[Written exercise] Rewrite the part of the entries that opens with the line containing "Select the September" and closes at the end of the entries, replacing "Expand" with "Collapse" and changing nothing else. Leave the pictures out of your answer.

[Input data]
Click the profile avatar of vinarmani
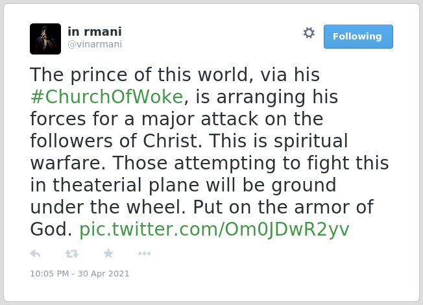This screenshot has width=423, height=305. pyautogui.click(x=45, y=39)
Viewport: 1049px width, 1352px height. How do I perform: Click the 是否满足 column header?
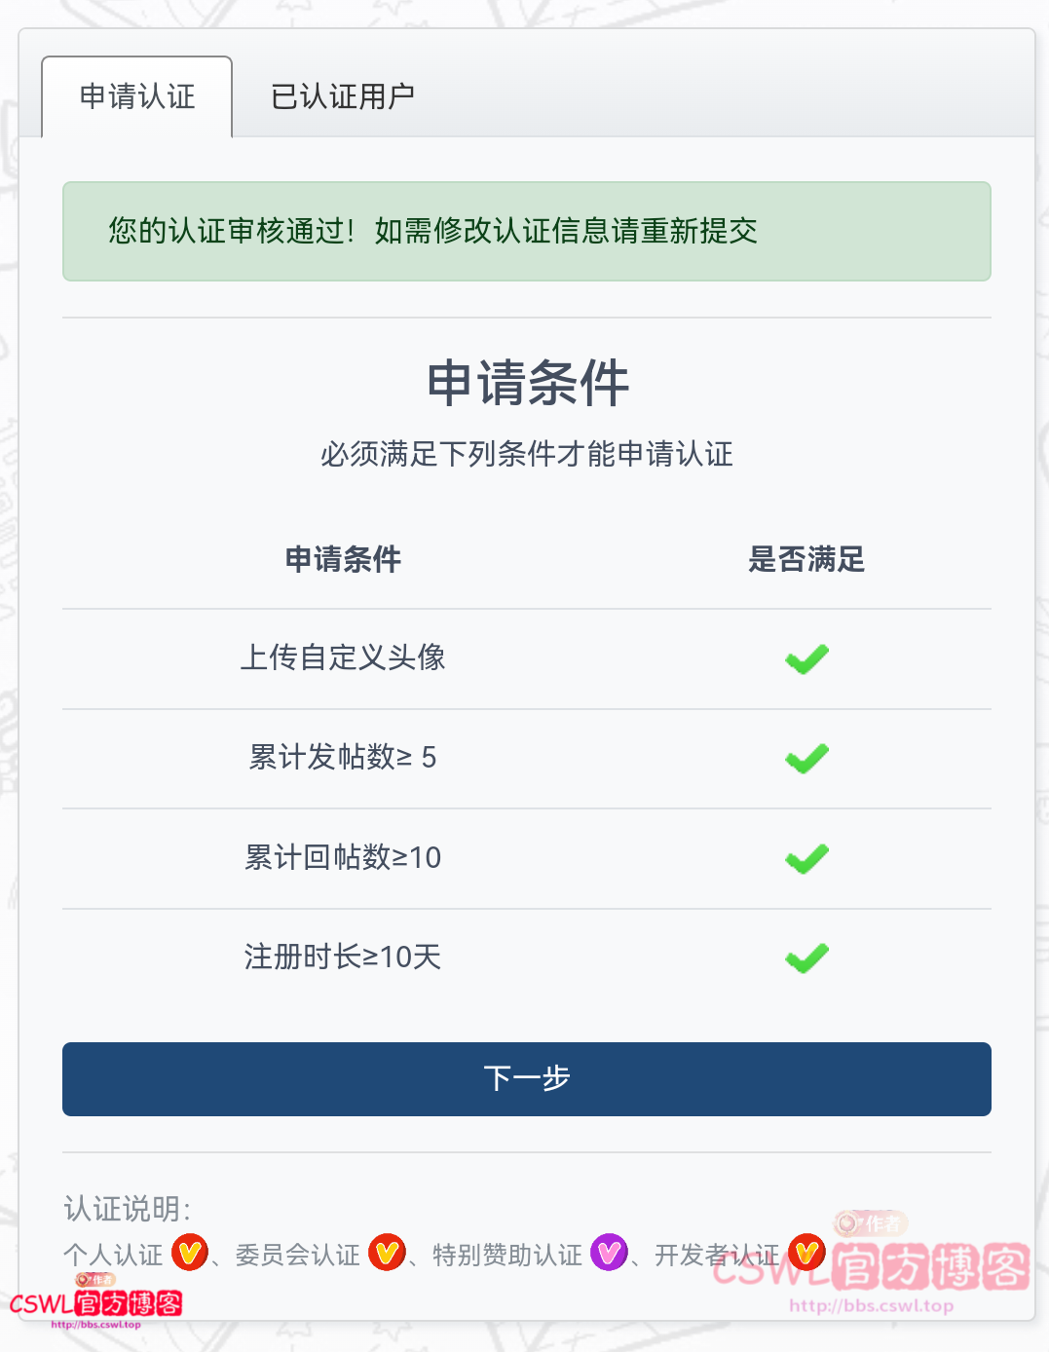(806, 559)
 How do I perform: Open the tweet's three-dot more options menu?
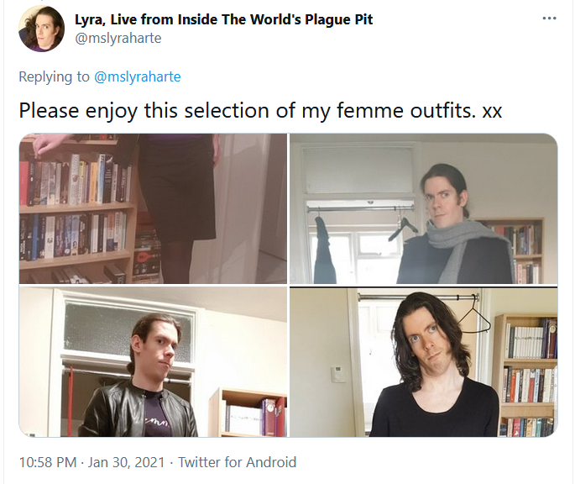[549, 18]

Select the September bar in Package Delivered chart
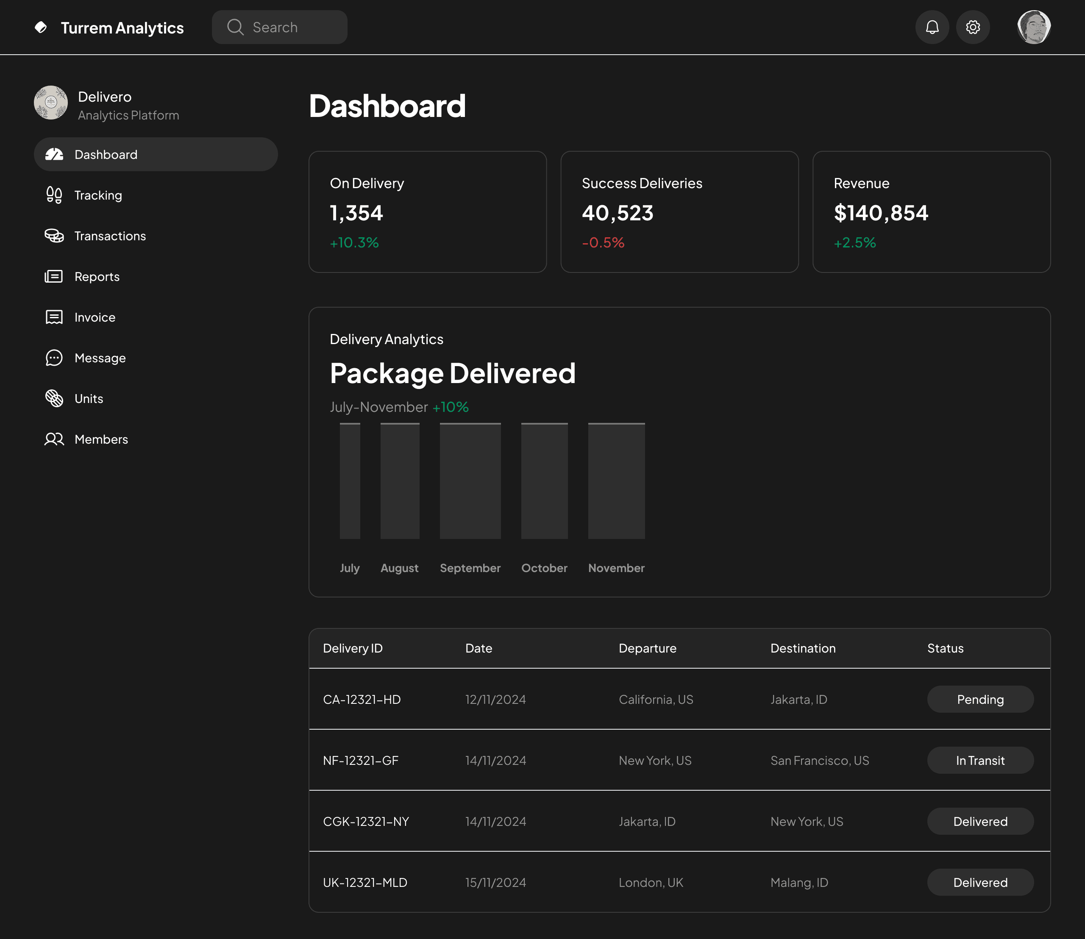[470, 481]
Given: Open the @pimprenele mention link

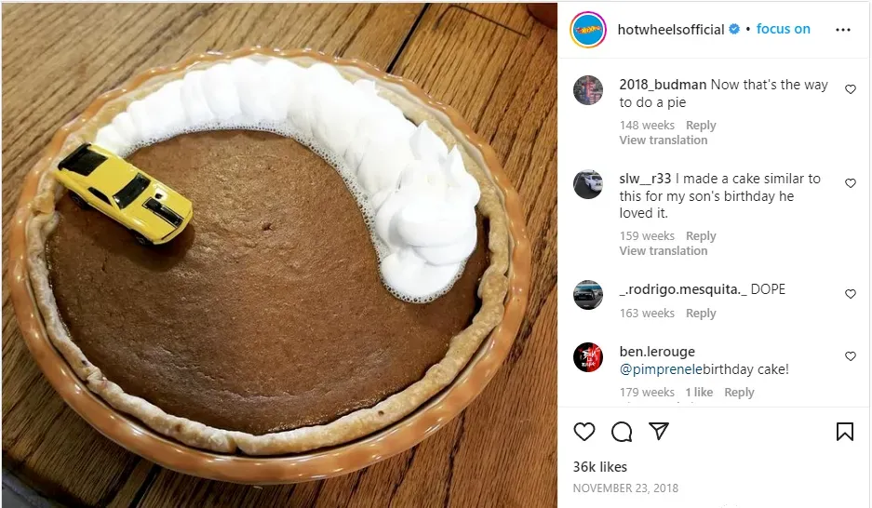Looking at the screenshot, I should point(661,369).
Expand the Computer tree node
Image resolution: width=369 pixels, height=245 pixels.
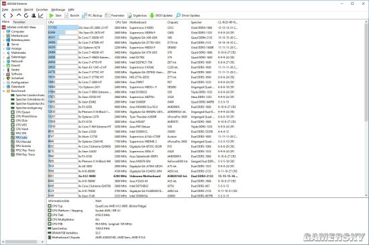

[The output]
Select the September bar in Package Delivered chart
[470, 481]
Given: Open the @pimprenele mention link

Looking at the screenshot, I should point(661,369).
Collapse the Computer tree node
Image resolution: width=369 pixels, height=245 pixels.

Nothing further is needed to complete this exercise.